Mr T Gwanya replied that the registration of land occurred in the name of a legal entity which had to be registered with the Master, and if it was a trust or a Community Property Association (CPA), the Department of Land Affairs. The Commission then verified claimants, i.e. household names with their Identity Numbers and all the details of the Members of that community. All that information would be submitted to the Master. The land would then be registered in the name of the Legal Entity and the rest of the people in those communities were owners of that land, as it was the standard with traditional practice. Some of the traditional leaders were taking the land over as custodians of the land. There were cases where some Traditional Leaders were selling the land for R2 500 per site to members of the community. The Commission felt that the matter needed to be addressed in order to reaffirm the fact that traditional land belonged to all the people in the community. Re-opening of the land claims process was a national issue, and the Commission was waiting for a directive from the Committee as decision-makers on legislation.

Mr Rhadebe asked for clarity on the fact that the housing subsidy was increased to R31 000 and whether the Commission was prepared to revise their financial compensation accordingly. Mr Gwanya replied positively.

Mr M Mokono, Regional Land Claims Commissioner of Mpumalanga, replied that the people who had been dispossessed of their land had also been systematically disempowered. One of the aims of the Commission was to teach people to financial skills and/or management skills. The difficulty was that the Restitution Act did not provide powers to the Commission to deal with post-settlement issues. There was a general lack of co-ordinated support by the various government departments to deal with the issue and the Commission had to come up with the post-settlement support unit so as to mobilise support from stakeholders. That was done by entering into a Memorandum of Understanding with different groups such as municipalities for the provision of houses.

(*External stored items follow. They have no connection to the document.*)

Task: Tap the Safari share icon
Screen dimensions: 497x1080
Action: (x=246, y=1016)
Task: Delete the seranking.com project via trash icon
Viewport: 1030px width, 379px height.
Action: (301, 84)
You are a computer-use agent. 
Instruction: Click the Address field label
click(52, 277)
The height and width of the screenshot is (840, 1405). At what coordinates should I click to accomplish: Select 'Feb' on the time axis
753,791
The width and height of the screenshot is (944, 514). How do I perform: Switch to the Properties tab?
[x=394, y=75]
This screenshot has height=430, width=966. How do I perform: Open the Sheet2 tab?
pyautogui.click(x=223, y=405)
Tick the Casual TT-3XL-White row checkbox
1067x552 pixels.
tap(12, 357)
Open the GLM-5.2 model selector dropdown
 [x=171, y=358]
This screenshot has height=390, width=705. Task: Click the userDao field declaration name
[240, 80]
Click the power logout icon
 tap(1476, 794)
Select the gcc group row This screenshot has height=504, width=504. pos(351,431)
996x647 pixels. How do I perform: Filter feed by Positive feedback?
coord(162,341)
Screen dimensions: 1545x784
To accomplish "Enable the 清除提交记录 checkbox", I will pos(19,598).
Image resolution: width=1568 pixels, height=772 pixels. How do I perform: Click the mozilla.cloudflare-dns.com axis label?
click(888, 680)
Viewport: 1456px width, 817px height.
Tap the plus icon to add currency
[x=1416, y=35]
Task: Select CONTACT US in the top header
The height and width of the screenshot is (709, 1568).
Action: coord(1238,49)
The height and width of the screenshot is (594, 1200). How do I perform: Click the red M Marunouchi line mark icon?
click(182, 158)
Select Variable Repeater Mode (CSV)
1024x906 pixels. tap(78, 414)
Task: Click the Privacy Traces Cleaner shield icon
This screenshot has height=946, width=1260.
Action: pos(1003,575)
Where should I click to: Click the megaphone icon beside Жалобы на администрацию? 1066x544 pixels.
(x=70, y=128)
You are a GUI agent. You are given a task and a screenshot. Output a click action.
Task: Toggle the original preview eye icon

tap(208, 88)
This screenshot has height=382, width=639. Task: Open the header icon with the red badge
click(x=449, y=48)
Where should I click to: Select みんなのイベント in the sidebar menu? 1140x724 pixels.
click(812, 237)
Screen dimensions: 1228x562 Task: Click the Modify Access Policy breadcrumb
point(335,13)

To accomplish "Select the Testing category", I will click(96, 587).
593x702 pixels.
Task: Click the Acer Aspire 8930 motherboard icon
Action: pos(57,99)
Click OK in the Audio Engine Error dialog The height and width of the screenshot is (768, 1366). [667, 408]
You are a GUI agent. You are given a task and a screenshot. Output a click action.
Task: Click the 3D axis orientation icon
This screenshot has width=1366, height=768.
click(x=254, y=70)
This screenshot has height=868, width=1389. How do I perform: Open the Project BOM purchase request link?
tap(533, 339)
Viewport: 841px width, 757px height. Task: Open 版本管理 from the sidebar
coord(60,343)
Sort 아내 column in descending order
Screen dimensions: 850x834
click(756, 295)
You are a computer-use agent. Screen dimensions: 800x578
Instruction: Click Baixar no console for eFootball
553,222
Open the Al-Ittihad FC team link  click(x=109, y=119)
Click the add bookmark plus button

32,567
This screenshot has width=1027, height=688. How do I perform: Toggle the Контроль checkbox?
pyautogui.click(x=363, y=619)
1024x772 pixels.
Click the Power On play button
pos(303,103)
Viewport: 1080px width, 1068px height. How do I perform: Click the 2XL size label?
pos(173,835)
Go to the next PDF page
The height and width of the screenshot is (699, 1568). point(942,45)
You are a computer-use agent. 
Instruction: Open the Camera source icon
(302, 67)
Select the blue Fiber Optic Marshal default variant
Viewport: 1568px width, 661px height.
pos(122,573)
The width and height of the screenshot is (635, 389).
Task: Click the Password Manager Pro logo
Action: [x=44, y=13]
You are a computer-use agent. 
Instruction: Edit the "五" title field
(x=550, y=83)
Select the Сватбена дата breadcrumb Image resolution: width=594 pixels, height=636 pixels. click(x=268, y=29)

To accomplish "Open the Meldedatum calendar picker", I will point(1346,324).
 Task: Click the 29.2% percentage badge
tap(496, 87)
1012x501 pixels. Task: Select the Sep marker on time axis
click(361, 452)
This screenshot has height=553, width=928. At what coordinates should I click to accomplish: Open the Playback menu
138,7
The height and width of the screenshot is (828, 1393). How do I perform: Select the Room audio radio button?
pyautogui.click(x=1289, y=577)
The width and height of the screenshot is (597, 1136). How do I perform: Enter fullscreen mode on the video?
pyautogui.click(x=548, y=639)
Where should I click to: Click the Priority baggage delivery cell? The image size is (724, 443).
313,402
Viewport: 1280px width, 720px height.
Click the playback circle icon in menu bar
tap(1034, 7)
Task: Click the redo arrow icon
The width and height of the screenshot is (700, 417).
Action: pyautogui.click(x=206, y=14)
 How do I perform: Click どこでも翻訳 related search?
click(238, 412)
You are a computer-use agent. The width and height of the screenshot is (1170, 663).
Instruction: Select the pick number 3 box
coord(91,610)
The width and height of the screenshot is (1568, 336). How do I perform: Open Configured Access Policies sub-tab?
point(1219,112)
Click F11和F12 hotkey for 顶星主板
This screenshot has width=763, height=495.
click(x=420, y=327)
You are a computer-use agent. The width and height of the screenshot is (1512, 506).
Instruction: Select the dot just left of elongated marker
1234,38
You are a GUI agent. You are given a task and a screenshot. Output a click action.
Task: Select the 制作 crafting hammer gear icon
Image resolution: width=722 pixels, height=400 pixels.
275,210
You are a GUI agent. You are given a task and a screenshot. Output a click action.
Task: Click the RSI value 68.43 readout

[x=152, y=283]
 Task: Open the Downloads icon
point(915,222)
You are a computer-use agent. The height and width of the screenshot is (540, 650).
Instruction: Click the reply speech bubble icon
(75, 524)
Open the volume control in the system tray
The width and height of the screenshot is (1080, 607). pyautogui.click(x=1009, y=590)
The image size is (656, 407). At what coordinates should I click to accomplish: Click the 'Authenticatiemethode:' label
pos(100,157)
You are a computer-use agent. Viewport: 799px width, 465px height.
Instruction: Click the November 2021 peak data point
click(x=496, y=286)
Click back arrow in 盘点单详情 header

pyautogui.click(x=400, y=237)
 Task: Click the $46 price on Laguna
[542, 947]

For agricultural land, the Commission would then solicit support from the Department of Agriculture to provide support services. The Minister had agreed at MinMEC on the amount of post-settlement support that was to be provided to land reform beneficiaries. The idea was to strategize on how to focus the funding for beneficiaries of restitution. The Commission had entered into an agreement with the National Development Agency and the Land Bank. Some of these agreements looked very noble on paper but in practice they were totally different. It was the same thing with the mentorship programme for emerging farmers.

Dr A Van Niekerk (DA) asked which donor countries had been funding the Commission and what were the funds used for. He asked the number of cases of valuators inflating prices.

Mr Gwanya replied that the Commission was not aware of the extent of the collusion between the landowners and the property valuators. For instance, one landowner had demanded R5 million for his property on the basis that a dam would be built on his property. The property valuator in question supported the claim that a dam would be built armed with a letter from the Department of Water Affairs and Forestry. However, DWAF later disputed the claim as being unsubstantiated.

Mr Ngema asked whether the Commission discussed the problems with the House of Traditional Leaders. He then asked what communication strategies were in place so that Members could be aware of the handing-over ceremony. He enquired about the type of problems faced by the Commission in implementing the mentorship programme. He also asked about the problems that lead to high staff turnover.

Mr Gwanya replied that the Commission had attempted to discuss matters with traditional leaders at the local level. They had not held any discussions with Contralesa, but had enlisted the help of the Department of Provincial and Local Government in that regard. Some of the challenges were concerned with acquiring additional land because when the claimants had lost their land they were about 300 households, but had since multiplied exponentially and as a result the land would not be enough. On mentorship, the Commission had discussed the issue with AgriSA, but organised agriculture expected to be paid for the mentoring process. Other challenges were the fact that financing schemes such as those offered by the Land Bank had worked well for the emerging Agricultural Sector, but the problem was that these facilities were operating like commercial banks. Mr Gwanya felt that the credit facilities of the Land Bank were supposed to work along developmental lines. Emerging farmers needed nurturing. The problem of high staff turnover was because of the nature of short contracts and local government was also poaching staff because they identified talent. The Department of Provincial and Local Government (DPLG) paid far better salaries than the Land Commission.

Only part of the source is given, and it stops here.